The integration of public and private supply chains into a collaborative distribution model not only alleviates pressure on government-held emergency resources but also enhances the flexibility and responsiveness of the overall logistics system during disaster response. However, the risk associated with long-distance transportation remains significant in areas with limited supply infrastructure, such as the southern districts of Shanghai and Chongming Island. Therefore, future contingency planning should place particular emphasis on pre-positioning emergency supplies in these vulnerable regions.

4 Conclusions

Flood relief logistics planning is a critical component of flood management that directly impacts the livelihood and security of affected populations. In this study, we presented a comprehensive framework for flood relief logistics planning using a combination of GIS network analysis and resource allocation optimisation models. By integrating these methodologies, we achieved a synergistic outcome that leverages the strengths of both approaches. The framework was implemented in Shanghai, China, to explore the availability of ERWs and EFSs as well as the flood relief logistics plans in future coastal flood scenarios. A number of conclusions can be drawn from the results. First, the current spatial distribution of ERWs and EFSs in Shanghai shows exposure risks under extreme coastal floods. Second, while existing facilities can meet the needs of the elderly during a 100-year flood, these would serve only about half the elderly population in a 1000-year event. Furthermore, although an equity-based model reduces humanitarian risks under shortages, a supply gap of approximately 6 % remains in EFSs. Integrating private warehouse clubs through public–private partnerships could enhance emergency supply assurance and distribution efficiency.

Our work can assist emergency managers in better understanding the inadequacies of existing emergency facilities, and it highlights the importance of incorporating climate risk information into exhaustive government flood relief logistics plans. The framework in this study can also be adopted for applications in other coastal cities worldwide. However, to arrive at more robust conclusions, future studies could focus on the following aspects:

  1. Demand estimation: given the issue of ageing in Shanghai, the elderly population is likely to increase significantly by 2030, which is highly likely to lead to greater scarcity of shelter resources and supplies. Therefore, future research should focus on obtaining more detailed data on the elderly population to better understand the spatial distribution and temporal changes in the affected elderly population.
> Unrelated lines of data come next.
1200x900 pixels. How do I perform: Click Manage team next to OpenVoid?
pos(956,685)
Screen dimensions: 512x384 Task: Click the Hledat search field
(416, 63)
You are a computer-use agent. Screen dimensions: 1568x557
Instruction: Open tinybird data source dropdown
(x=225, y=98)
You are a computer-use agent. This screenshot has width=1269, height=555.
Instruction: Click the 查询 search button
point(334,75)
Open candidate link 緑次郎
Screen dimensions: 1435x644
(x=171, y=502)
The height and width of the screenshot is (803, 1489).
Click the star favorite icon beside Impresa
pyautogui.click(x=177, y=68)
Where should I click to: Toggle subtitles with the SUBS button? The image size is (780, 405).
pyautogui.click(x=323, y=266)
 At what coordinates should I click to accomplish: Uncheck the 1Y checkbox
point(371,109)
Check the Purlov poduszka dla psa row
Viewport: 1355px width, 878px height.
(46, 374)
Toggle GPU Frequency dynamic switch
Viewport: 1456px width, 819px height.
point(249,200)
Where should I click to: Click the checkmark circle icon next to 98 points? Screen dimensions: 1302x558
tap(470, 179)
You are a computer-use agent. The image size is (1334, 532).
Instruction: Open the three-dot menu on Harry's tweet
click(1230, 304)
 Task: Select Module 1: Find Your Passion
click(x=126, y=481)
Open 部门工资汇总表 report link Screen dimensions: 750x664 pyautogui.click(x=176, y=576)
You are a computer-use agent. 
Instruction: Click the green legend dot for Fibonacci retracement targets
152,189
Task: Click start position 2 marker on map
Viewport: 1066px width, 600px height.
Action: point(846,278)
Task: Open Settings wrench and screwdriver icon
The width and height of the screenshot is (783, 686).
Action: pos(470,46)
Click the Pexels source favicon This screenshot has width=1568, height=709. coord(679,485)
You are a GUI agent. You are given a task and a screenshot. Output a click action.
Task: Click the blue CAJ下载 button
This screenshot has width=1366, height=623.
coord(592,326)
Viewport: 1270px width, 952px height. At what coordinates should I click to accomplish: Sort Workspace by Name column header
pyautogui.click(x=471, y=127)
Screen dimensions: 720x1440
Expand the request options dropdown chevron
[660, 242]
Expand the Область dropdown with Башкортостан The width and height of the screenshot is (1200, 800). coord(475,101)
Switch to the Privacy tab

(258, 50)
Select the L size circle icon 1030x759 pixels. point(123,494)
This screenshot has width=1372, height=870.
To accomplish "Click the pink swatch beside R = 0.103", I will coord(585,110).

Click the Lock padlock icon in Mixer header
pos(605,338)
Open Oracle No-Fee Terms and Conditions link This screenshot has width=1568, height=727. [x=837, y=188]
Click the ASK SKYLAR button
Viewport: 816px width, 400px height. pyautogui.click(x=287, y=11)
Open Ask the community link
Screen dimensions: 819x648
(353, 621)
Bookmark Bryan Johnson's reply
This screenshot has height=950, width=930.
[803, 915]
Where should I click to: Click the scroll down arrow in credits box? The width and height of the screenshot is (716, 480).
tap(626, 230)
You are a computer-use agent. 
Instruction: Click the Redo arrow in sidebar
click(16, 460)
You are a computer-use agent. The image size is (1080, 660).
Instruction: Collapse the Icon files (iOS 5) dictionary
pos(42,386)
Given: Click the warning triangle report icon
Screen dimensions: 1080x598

  2. Traffic scenarios: currently, the model assumes that roads are closed when the water level reaches 30 cm. Future work should incorporate more complex traffic scenarios, such as variable speeds at which vehicles can safely navigate flooded areas, to better simulate real-world conditions.

  3. Model validation: this study has not yet incorporated a formal validation of the proposed models. Comparing model outputs with historical flood event data or established decision models would provide a more comprehensive validation and enhance the robustness of the framework.

Future work should prioritise these comparisons to improve the model.

Furthermore, in this study, the disaster situation was explored in ArcGIS, and the resource allocation models was developed in MATLAB. Therefore, future efforts could focus on developing comprehensive decision-support systems and large models that integrate disaster assessment with relief resource allocation models. Such systems can offer predictive analytics and scenario-based simulations, enabling proactive decision-making. By filling these research gaps, researchers can contribute to optimising effective flood relief logistics planning in the future, providing more resilient and adaptive emergency responses in coastal cities worldwide.

Code and data availability

The optimisation models for resource allocation in this study were developed utilising MATLAB's Optimization Toolbox with MATLAB R2022a (https://www.mathworks.com/products/matlab.html, MathWorks, 2023). The disaster scenarios were visualised and analysed within ArcGIS (https://www.esri.com/en-us/arcgis/products/arcgis-desktop/overview, Esri, 2023). The source code for our models is available upon request from the corresponding author. The emergency shelter data for Shanghai can be publicly accessed (https://gfdy.sh.gov.cn/yjbncs/, Shanghai Emergency Management Bureau, 2023). Other datasets are not open source. We have obtained all necessary permissions for the use of these datasets in our research.

Author contributions

JY and PL designed the study. JY, DW and YY collected and provided the dataset. PL conducted the data pre-processing, designed the model and wrote the article. YL, DG and JM contributed to the article revision.

Competing interests

The contact author has declared that none of the authors has any competing interests.

Disclaimer

Publisher's note: Copernicus Publications remains neutral with regard to jurisdictional claims made in the text, published maps, institutional affiliations, or any other geographical representation in this paper. While Copernicus Publications makes every effort to include appropriate place names, the final responsibility lies with the authors.

Acknowledgements

This paper was supported by the National Natural Science Foundation of China (grant no. 42371076) and the Shanghai Pilot Program for Basic Research (grant no. TQ20240209).

Financial support

The research was supported by the National Natural Science Foundation of China (grant no. 42371076) and the Shanghai Pilot Program for Basic Research (grant no. TQ20240209).

Review statement

This paper was edited by Mauricio Gonzalez and reviewed by Xianwu Shi and two anonymous referees.

References

Balica, S. F., Wright, N. G., and van der Meulen, F.: A flood vulnerability index for coastal cities and its use in assessing climate change impacts, Nat. Hazards, 64, 73–105, https://doi.org/10.1007/s11069-012-0234-1, 2012. 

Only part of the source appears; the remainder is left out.